■ **Activity**
Give back exactly the stretch of data below from the line holding "Given: Click the Budgeted" through the line holding "Task: Visit the", both ends included, and leave the remaining lines out.

■ **Data records**

# # #

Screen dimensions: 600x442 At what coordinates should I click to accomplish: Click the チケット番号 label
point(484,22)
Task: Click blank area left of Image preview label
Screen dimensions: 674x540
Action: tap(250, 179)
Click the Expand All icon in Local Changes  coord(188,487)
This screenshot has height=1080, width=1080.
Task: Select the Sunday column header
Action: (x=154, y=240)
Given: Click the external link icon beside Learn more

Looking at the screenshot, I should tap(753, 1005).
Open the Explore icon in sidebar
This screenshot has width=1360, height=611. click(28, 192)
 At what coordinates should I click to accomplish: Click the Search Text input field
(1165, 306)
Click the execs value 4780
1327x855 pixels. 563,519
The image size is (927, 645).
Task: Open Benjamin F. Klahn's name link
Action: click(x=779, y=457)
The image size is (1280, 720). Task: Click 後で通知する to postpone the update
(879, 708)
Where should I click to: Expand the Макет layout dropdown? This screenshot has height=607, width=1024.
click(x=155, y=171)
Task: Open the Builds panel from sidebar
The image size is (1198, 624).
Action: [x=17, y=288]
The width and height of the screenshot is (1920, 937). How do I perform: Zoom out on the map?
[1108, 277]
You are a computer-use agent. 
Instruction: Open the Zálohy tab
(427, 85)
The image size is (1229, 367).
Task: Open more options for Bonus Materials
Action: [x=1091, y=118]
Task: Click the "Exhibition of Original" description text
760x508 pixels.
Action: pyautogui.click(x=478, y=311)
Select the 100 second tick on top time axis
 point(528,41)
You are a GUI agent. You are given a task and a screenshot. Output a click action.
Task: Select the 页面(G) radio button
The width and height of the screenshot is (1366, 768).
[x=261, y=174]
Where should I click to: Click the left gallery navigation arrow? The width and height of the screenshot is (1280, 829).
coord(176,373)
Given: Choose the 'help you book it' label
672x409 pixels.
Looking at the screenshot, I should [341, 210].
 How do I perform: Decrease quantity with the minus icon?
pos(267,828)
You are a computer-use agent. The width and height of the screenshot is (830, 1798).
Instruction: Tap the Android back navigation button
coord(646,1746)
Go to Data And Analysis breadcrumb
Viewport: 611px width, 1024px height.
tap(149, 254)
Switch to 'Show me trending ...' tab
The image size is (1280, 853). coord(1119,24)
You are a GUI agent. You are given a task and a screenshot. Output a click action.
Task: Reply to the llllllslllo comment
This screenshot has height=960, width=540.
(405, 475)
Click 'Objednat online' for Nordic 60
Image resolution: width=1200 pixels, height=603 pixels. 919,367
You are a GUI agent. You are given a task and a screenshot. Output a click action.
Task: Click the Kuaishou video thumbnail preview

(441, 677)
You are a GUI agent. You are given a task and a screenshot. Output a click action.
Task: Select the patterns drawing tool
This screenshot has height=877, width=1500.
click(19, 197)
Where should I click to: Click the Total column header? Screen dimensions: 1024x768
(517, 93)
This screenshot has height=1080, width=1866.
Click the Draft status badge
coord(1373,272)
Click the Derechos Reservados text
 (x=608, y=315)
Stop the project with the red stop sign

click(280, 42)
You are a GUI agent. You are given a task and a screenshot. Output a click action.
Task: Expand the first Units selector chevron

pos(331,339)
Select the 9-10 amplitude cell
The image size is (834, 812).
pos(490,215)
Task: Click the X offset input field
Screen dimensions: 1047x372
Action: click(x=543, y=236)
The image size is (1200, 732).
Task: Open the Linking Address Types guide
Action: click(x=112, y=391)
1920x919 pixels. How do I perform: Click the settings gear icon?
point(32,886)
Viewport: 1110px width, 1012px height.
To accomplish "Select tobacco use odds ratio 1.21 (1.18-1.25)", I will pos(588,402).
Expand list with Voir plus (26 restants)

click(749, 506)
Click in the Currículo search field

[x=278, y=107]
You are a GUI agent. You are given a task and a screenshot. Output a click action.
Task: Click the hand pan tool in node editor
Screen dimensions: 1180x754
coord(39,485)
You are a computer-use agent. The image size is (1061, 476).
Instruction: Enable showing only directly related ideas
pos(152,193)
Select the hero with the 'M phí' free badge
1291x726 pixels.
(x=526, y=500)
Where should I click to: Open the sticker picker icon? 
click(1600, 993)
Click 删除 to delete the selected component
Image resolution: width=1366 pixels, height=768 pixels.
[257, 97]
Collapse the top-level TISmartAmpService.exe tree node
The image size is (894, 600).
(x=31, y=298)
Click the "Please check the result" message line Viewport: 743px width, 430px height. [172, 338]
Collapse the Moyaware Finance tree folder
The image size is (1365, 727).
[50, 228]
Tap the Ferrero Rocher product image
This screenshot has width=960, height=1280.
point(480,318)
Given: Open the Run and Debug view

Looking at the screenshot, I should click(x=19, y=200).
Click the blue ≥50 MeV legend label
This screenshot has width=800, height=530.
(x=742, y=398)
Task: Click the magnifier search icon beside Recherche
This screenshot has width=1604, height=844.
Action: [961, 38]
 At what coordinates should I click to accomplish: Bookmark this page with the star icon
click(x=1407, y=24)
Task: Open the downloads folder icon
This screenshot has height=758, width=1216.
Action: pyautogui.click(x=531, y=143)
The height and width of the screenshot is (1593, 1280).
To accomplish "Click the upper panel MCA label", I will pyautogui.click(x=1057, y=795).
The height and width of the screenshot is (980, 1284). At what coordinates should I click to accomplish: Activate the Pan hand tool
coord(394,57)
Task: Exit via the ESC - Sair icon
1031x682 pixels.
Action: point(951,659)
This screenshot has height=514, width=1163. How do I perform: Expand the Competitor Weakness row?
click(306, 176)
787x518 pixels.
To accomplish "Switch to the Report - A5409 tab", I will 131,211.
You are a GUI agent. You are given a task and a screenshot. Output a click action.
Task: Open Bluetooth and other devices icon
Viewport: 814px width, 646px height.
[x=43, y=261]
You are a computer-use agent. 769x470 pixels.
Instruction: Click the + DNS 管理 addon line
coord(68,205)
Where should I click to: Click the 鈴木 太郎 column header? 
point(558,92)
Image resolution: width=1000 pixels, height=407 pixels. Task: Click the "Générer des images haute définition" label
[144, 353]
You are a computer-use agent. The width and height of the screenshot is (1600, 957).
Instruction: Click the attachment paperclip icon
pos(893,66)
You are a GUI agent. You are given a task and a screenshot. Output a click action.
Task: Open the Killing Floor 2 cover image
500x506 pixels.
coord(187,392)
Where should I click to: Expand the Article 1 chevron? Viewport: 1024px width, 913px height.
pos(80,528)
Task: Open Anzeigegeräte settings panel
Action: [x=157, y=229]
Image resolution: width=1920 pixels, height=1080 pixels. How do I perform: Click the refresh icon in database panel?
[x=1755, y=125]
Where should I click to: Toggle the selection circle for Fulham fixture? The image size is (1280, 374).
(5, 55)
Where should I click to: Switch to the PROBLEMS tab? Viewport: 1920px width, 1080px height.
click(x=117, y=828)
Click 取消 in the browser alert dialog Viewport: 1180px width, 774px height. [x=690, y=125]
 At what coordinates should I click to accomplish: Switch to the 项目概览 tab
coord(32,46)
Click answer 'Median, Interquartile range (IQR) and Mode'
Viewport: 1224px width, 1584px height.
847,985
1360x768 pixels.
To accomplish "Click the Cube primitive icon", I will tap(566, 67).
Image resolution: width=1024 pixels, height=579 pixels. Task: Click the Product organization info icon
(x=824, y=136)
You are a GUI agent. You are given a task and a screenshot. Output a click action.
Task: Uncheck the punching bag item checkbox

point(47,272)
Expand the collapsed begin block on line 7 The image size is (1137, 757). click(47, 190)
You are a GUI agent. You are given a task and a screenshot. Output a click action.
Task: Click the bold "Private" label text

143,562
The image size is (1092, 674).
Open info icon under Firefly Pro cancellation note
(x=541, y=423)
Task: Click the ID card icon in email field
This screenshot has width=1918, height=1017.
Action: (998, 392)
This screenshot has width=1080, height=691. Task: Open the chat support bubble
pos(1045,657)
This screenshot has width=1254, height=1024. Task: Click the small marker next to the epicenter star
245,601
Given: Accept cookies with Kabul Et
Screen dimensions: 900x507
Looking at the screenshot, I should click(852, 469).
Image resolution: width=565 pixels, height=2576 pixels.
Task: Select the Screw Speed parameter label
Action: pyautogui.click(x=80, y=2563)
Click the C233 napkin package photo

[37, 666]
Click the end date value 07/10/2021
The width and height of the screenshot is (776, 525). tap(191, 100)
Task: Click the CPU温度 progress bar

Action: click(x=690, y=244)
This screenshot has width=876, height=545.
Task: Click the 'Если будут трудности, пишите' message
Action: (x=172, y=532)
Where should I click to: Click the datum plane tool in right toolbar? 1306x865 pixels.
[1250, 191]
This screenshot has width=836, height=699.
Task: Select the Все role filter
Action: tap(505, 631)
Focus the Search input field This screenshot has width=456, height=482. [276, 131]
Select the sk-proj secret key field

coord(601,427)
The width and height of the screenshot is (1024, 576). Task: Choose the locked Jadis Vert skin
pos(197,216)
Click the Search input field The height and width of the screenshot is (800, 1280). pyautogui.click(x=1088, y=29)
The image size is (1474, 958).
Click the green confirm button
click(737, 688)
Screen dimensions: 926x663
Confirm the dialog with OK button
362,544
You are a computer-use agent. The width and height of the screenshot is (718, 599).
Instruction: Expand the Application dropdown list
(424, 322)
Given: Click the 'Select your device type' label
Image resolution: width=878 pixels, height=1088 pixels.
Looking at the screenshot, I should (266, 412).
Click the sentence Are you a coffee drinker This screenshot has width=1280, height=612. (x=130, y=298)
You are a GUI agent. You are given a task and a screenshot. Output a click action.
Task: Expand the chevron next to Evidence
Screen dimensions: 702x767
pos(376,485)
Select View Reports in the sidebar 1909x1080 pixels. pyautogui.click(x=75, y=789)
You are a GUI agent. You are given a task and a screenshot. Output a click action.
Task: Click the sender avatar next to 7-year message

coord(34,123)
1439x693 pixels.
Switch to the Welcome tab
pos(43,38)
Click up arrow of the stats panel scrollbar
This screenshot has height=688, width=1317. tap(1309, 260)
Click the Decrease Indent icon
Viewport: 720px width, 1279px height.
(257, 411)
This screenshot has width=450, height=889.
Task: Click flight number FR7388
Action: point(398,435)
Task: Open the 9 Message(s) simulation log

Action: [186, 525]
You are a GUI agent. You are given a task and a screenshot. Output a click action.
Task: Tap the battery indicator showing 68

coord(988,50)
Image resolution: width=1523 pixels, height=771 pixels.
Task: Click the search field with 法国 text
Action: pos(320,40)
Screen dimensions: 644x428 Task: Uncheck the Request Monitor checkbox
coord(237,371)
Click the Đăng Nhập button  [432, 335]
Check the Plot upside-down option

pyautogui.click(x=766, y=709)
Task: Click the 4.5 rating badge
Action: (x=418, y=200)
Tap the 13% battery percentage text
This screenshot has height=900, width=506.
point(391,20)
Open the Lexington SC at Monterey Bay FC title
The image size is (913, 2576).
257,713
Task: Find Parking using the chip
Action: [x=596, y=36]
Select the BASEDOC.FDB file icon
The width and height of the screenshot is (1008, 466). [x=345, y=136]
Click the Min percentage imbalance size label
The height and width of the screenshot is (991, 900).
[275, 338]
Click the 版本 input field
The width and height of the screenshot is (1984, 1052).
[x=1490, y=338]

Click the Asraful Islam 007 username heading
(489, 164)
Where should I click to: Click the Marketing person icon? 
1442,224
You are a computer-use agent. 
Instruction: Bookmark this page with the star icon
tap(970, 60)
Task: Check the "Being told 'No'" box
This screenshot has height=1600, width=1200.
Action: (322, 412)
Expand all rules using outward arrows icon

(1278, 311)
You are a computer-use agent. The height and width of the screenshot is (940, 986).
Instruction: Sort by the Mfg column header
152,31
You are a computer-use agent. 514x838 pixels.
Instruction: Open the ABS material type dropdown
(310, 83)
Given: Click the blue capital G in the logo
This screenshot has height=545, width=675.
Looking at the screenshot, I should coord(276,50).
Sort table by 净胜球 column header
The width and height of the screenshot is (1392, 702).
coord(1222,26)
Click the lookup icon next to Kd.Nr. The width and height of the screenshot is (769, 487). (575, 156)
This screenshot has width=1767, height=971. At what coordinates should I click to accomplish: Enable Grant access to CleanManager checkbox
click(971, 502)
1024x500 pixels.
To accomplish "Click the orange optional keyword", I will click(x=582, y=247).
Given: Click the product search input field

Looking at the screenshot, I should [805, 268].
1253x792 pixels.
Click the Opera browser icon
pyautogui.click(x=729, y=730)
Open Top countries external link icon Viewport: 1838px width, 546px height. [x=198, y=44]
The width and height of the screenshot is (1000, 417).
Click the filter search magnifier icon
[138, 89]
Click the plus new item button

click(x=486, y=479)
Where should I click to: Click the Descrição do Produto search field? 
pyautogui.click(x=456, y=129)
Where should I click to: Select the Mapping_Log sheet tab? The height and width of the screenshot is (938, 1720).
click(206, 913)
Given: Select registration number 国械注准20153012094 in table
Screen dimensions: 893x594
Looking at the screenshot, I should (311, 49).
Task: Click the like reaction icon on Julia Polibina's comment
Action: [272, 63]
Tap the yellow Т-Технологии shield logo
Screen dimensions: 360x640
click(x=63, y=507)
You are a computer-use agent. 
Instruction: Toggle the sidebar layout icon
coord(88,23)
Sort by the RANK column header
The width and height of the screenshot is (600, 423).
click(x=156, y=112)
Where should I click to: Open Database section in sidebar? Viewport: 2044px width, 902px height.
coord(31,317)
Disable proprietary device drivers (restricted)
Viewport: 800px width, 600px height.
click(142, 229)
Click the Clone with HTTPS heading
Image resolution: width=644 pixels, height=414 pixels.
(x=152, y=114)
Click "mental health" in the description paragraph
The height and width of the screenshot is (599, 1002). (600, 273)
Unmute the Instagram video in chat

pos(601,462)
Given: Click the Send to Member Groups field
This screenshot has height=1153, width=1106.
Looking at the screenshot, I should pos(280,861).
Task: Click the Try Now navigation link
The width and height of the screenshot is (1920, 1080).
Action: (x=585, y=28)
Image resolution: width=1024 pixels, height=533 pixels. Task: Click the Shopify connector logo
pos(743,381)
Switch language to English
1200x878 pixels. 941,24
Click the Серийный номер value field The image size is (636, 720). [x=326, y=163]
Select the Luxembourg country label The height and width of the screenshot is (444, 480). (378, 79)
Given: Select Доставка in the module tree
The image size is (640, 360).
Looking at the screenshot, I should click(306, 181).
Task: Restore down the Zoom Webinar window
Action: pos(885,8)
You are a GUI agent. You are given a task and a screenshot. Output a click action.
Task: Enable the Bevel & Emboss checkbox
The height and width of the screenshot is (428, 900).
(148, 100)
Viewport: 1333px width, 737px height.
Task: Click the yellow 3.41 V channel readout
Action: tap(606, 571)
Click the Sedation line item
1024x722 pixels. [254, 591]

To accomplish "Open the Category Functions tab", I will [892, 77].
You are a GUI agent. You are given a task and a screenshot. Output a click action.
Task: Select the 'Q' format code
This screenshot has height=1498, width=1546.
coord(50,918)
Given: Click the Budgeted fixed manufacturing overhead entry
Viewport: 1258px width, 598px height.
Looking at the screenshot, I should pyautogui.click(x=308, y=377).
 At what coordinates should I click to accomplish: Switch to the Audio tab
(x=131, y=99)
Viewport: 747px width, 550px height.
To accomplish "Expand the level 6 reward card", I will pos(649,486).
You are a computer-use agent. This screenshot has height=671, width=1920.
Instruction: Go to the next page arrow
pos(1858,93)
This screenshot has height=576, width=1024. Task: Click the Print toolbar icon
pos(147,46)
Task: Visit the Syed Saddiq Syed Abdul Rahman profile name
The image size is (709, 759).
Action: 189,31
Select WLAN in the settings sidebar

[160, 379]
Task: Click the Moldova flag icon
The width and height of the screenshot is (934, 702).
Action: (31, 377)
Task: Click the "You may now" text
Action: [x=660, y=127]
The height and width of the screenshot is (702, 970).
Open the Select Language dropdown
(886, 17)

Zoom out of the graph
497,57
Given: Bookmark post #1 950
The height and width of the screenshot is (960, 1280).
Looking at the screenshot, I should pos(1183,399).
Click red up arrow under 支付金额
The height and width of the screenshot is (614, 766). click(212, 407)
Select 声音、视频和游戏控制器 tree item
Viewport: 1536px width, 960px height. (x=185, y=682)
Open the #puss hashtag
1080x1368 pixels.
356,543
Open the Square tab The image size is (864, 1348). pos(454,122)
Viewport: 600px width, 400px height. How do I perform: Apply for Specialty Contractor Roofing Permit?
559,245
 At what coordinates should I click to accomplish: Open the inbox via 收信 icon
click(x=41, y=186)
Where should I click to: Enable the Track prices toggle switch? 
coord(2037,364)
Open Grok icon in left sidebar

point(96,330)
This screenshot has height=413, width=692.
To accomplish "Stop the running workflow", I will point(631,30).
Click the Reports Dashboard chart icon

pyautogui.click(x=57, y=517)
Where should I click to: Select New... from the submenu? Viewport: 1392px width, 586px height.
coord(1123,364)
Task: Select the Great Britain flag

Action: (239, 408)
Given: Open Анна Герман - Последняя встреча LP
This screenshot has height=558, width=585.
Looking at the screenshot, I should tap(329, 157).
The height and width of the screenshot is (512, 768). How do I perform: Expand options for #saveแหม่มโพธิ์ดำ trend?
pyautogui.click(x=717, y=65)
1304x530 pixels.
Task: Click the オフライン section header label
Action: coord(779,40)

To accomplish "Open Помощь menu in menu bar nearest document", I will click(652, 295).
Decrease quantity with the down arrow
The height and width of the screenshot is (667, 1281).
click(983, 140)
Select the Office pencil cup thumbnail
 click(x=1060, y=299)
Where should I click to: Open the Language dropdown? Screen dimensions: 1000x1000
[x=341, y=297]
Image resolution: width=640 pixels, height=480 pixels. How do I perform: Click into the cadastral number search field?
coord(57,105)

# # #

■ **Result for this exercise**
Given: Click the Budgeted fixed manufacturing overhead entry
Viewport: 1258px width, 598px height.
Looking at the screenshot, I should pyautogui.click(x=308, y=377).
 At what coordinates should I click to accomplish: Switch to the Audio tab
(x=131, y=99)
Viewport: 747px width, 550px height.
To accomplish "Expand the level 6 reward card", I will pos(649,486).
You are a computer-use agent. This screenshot has height=671, width=1920.
Instruction: Go to the next page arrow
pos(1858,93)
This screenshot has height=576, width=1024. Task: Click the Print toolbar icon
pos(147,46)
Task: Visit the Syed Saddiq Syed Abdul Rahman profile name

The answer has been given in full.